Original Prints and Limited Editions


The notion of limited editions and the numbered prints that go with them is a notion that developed in the late 19th century. Earlier prints were limited in the number of their impressions solely by market demand or by the maximum number that could be printed by the medium used.

A limited edition print is one in which a limit is placed on the number of impressions printed in order to create a scarcity of the print. Limited editions are usually numbered and are often signed to increase prestige, rarity and to induce building collections.
The number of prints in any edition is established by the photographer beforehand, each print in the edition is signed and numbered by the photographer. There are usually two numbers separated by a slash, (for example: 3/50). this means that 50 prints are the total prints of this numbered edition, while 3 is the specific designation for that particular print.

Every edition also has photographer’s proofs (A.P.), which are extra prints printed by the photographer to proof the edition. There can also be different states from any particular editions, as well as publisher's prints. The photographer’s proofs or publisher's prints may never exceed 10% of the total number of impressions in one edition.

Once an edition is complete the original film negative or digital negative are destroyed so that no more can be made. Sometimes if a particular images is found to be in demand, a second limited edition may be printed Prints may not not be signed and numbered in the order in which they were printed. Therefore, an impression with a lower number isn't more valuable or better than an impression with a higher number.




What increases value in a print?
════════
- [SET PROBLEM 1]
Transcribe everything in the passage on limited edition prints from "A limited edition" down to "that particular print.".
- [SET PROBLEM 2]
Pick up the passage on limited edition prints from the point where it stops, and carry it forward.

- [DATASET EXTRACT]
════════
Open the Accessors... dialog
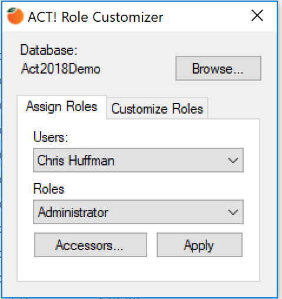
════════
- [EXERCISE OUTPUT 1]
A limited edition print is one in which a limit is placed on the number of impressions printed in order to create a scarcity of the print. Limited editions are usually numbered and are often signed to increase prestige, rarity and to induce building collections.
The number of prints in any edition is established by the photographer beforehand, each print in the edition is signed and numbered by the photographer. There are usually two numbers separated by a slash, (for example: 3/50). this means that 50 prints are the total prints of this numbered edition, while 3 is the specific designation for that particular print.

- [EXERCISE OUTPUT 2]
A natural consequence of making prints by hand is difference within the edition when interpretive variations occur when a print from a film negative is scanned in for larger print than can be make in a darkroom. Does that decrease the value of a print because it was printed digitally? Not necessarily, if the print is with in the limited edition number, signed, numbered and has a certificate of authenticity then the value may be more depending on the number of that size of print. More than 8 could be consider to be posters, there for the value decreases. Value can increased with a very small Limited addition such as one or two prints are printed and no others from that film or digital negative are created.

The price of each print is generally based on the size of the edition; prints from a limited edition, are worth more than those from an unlimited edition. The smaller the edition, the more valuable it is.
Although in editions all prints look the same, slight differences are always found. The master printer or the photographer himself will constantly check for consistency and sameness when printing an edition, but this is not always easy to obtain; when hand printing in the darkroom from a film negative there maybe slight differences in each print, that only the photographer will see.
Prints can also be manipulated on purpose when printing, creating a different print each time. This is also known and mono printing.

Each Limited Edition print is accompanied with documentation, a certificate of authenticity (COA) which states in detail the kind of print, details of the edition size, the number of the print being sold, the paper used as well as photographer’s information and signature.

 

 

Certificate of Authenticity

A certificate of authenticity (COA) originates from and is signed by the photographer who created the print, or by the publisher of the print, a confirmed established dealer or agent of the photographer.. 

A valid COA must contain specific details about the image such as what the medium is photography in this case, the exact title of the print, dimensions, details of the edition size if it is a limited edition, the number of photographer proofs and the photographer's signature.
A valid certificate of authenticity should contain verifiable documented proof or evidence of why the print is genuine.
All certificates of authenticity must be original documents (not photocopies), hand-signed by the authenticator. Unscrupulous sellers use a legitimate certificate to forge a new one by photocopying or scanning the certificate itself, do some photoshop retouches and then use them to "authenticate" works of print illegally.
A statement that a print is genuine is NOT valid proof of authenticity unless made by an established and respected authority or the photographer themselves. That authority's qualifications should be stated on the certificate, or be otherwise easily accessible and verifiable. In case contact information is inadequate and the signature is illegible or unidentifiable, a COA is not acceptable; the source of a COA must be traceable..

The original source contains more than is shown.